*** Opening LISTED RECORDS ***
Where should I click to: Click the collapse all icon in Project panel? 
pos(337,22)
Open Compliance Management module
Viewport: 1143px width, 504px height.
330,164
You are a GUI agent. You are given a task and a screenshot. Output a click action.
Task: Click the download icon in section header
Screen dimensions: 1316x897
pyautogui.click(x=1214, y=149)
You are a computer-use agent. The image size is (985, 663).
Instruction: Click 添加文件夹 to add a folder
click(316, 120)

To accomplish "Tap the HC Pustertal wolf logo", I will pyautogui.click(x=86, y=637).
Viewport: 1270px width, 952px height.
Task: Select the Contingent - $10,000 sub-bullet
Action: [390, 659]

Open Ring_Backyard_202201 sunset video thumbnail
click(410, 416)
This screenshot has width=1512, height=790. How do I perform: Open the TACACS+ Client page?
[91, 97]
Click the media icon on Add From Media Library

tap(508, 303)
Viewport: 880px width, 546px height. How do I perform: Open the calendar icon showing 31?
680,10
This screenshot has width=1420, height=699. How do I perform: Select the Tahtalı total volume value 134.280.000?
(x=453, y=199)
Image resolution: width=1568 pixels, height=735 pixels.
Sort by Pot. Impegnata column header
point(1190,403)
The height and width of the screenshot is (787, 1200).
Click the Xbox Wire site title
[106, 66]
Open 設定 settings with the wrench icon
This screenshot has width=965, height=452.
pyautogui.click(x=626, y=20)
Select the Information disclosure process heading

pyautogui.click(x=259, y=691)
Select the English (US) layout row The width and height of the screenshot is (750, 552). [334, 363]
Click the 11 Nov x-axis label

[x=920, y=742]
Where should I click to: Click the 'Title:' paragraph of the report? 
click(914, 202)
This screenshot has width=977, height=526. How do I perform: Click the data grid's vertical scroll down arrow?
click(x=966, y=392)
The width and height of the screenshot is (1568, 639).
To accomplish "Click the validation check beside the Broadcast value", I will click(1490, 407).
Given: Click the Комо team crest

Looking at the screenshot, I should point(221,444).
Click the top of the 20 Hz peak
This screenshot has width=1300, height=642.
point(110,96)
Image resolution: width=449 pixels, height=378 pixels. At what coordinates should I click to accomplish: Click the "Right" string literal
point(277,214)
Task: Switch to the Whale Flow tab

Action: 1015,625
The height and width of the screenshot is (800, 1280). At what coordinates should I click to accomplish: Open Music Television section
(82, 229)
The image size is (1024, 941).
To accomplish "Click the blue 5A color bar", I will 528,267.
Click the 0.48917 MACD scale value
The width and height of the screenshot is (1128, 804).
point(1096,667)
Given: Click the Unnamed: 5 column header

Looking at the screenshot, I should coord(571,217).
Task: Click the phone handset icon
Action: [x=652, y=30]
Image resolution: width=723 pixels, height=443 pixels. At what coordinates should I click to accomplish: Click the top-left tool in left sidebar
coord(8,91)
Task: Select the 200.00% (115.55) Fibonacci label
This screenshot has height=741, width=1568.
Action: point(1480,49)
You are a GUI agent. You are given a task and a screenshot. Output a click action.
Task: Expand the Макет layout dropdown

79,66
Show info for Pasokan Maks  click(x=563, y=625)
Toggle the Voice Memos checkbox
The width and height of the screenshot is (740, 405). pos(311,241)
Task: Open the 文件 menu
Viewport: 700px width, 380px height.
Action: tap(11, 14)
*** Closing LISTED RECORDS ***
Your answer should be a single number: the tally of lines in the entries that include the word "size".

2